• _YOUR OBJECTIVE_
What lines in the records below mention "from"? List them all.
Top of DATA EXTRACTS
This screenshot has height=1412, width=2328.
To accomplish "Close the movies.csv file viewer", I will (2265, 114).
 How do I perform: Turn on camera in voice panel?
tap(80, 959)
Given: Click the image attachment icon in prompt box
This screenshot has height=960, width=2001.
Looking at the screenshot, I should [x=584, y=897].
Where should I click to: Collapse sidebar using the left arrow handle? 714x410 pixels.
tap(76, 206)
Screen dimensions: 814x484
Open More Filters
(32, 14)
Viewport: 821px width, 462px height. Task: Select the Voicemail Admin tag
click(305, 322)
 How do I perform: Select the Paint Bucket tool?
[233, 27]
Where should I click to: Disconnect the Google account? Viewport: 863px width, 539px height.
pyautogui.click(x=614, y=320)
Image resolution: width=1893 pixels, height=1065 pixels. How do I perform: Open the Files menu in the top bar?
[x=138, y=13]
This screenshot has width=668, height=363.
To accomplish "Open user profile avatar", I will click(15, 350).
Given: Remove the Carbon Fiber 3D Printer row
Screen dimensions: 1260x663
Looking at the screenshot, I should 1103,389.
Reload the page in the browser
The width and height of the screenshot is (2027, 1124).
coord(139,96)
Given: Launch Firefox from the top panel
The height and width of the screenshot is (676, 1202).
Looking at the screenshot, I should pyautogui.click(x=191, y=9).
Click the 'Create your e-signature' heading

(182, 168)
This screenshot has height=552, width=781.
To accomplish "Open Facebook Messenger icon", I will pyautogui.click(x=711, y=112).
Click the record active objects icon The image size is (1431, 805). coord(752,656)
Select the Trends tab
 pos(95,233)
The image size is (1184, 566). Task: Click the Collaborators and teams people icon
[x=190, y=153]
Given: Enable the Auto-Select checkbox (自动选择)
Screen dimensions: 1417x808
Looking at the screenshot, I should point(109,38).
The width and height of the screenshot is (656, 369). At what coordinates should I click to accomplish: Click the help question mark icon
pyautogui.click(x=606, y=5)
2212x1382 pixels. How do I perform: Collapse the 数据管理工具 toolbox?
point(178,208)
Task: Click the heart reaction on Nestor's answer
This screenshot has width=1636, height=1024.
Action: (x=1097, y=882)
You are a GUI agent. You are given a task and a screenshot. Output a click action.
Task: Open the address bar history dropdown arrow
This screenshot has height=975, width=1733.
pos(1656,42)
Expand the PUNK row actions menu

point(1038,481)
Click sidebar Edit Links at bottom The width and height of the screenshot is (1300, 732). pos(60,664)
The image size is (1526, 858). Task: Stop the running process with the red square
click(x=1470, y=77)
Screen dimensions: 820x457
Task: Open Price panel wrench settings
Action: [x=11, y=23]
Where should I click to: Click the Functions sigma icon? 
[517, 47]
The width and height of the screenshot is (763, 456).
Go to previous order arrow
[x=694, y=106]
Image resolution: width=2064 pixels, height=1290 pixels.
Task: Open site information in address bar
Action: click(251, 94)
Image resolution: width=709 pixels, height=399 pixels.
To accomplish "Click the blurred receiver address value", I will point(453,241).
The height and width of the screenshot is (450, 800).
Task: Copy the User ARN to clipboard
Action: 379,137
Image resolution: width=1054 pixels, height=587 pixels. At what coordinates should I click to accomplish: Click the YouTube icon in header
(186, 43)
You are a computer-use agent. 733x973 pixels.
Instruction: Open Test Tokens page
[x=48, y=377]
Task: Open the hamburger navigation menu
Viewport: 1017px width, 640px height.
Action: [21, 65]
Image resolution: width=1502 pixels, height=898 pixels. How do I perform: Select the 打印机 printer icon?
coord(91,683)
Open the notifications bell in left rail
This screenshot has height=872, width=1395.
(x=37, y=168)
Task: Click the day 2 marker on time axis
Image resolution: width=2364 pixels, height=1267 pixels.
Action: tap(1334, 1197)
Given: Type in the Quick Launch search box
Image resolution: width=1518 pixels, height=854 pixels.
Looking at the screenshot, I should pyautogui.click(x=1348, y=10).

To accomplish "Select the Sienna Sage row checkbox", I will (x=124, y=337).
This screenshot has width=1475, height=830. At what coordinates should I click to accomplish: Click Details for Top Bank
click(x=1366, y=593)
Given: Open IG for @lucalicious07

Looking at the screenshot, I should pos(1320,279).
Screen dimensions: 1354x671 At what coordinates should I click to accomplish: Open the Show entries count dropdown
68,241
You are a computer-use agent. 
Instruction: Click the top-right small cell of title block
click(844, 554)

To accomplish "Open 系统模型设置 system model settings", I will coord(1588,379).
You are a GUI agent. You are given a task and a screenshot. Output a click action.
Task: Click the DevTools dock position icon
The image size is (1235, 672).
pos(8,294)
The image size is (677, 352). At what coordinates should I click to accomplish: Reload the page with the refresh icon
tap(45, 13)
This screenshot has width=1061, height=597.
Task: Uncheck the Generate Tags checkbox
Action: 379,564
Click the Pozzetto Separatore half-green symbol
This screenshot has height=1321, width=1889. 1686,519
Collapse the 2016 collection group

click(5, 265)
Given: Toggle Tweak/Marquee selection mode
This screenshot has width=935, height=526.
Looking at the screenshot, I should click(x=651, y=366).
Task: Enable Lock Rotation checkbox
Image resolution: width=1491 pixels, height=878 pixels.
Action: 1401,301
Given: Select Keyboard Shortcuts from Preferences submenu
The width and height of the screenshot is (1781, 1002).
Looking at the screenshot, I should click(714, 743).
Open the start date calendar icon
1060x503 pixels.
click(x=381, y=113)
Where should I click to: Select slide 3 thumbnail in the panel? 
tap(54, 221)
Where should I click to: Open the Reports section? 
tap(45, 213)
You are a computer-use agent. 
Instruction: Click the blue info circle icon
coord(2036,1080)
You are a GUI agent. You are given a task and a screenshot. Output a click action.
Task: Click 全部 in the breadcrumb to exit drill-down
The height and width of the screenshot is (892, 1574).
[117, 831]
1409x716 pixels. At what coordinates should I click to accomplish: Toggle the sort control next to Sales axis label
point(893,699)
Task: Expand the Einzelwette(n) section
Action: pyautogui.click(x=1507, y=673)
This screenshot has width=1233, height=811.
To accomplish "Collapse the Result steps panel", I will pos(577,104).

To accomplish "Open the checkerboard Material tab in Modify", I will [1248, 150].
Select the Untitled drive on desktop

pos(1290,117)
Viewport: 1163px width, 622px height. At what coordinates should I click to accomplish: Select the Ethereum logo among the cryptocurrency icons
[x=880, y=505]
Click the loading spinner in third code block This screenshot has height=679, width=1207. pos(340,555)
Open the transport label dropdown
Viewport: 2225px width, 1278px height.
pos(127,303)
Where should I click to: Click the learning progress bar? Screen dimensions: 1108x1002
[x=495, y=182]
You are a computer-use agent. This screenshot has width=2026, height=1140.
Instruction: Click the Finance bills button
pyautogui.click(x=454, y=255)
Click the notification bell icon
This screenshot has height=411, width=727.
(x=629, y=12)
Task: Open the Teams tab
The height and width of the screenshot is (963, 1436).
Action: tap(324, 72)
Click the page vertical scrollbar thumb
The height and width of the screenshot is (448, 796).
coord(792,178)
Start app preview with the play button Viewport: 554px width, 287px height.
Bottom of DATA EXTRACTS
• _REPLY TO THE EXERCISE_
Given: Launch Firefox from the top panel
Given: Select Keyboard Shortcuts from Preferences submenu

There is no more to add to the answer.